▶ **EXERCISE DESCRIPTION**: I'd like every line in the following listing that holds "agent" copied.

▶ **EXCERPTED DATA**:
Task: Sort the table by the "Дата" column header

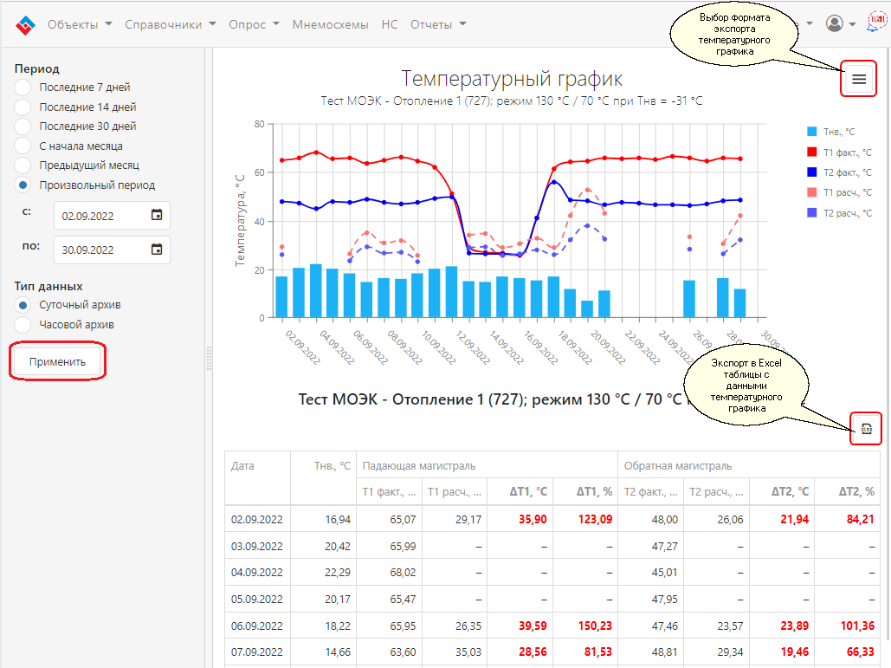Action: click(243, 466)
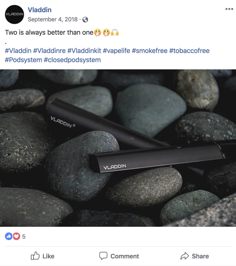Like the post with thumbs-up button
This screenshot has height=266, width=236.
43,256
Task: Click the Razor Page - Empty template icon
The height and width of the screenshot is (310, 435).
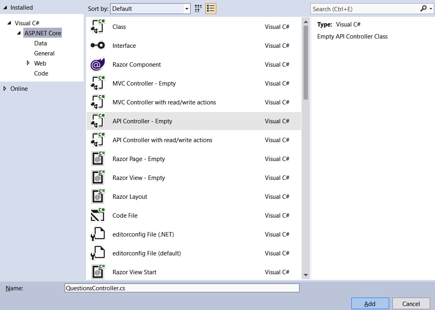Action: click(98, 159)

--

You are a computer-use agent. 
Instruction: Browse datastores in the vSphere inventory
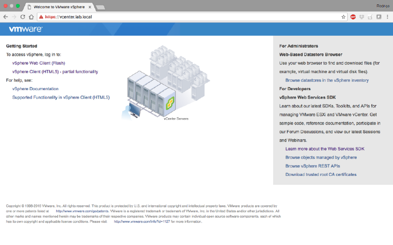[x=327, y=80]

...

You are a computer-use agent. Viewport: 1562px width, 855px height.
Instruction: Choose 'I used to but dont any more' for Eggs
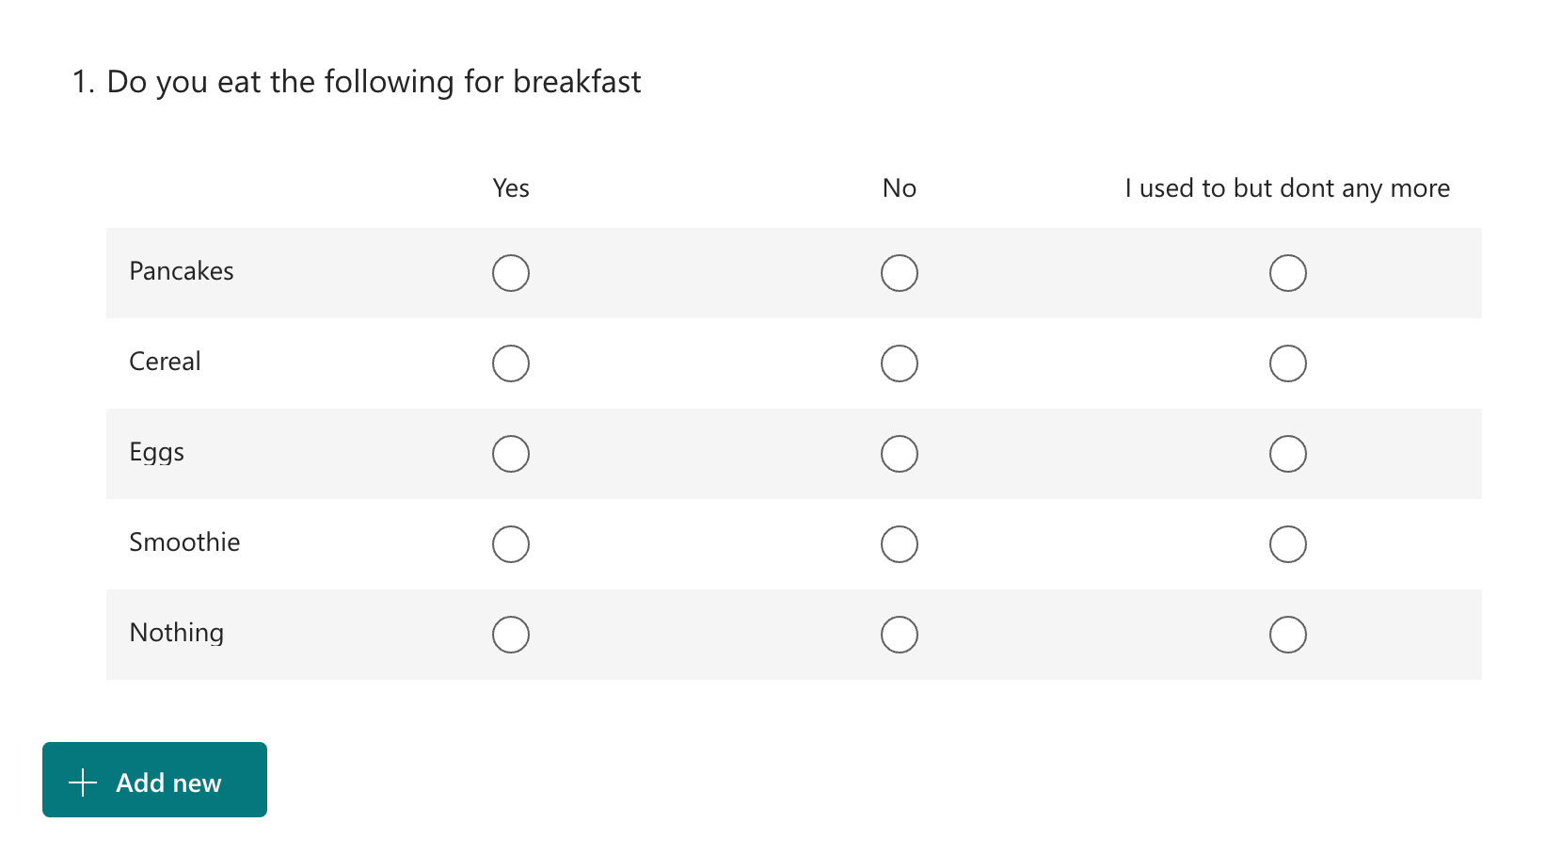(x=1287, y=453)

▶ **OUTPUT BELOW**:
You are a computer-use agent. 
You are a computer-use agent. Viewport: 1562px width, 855px height.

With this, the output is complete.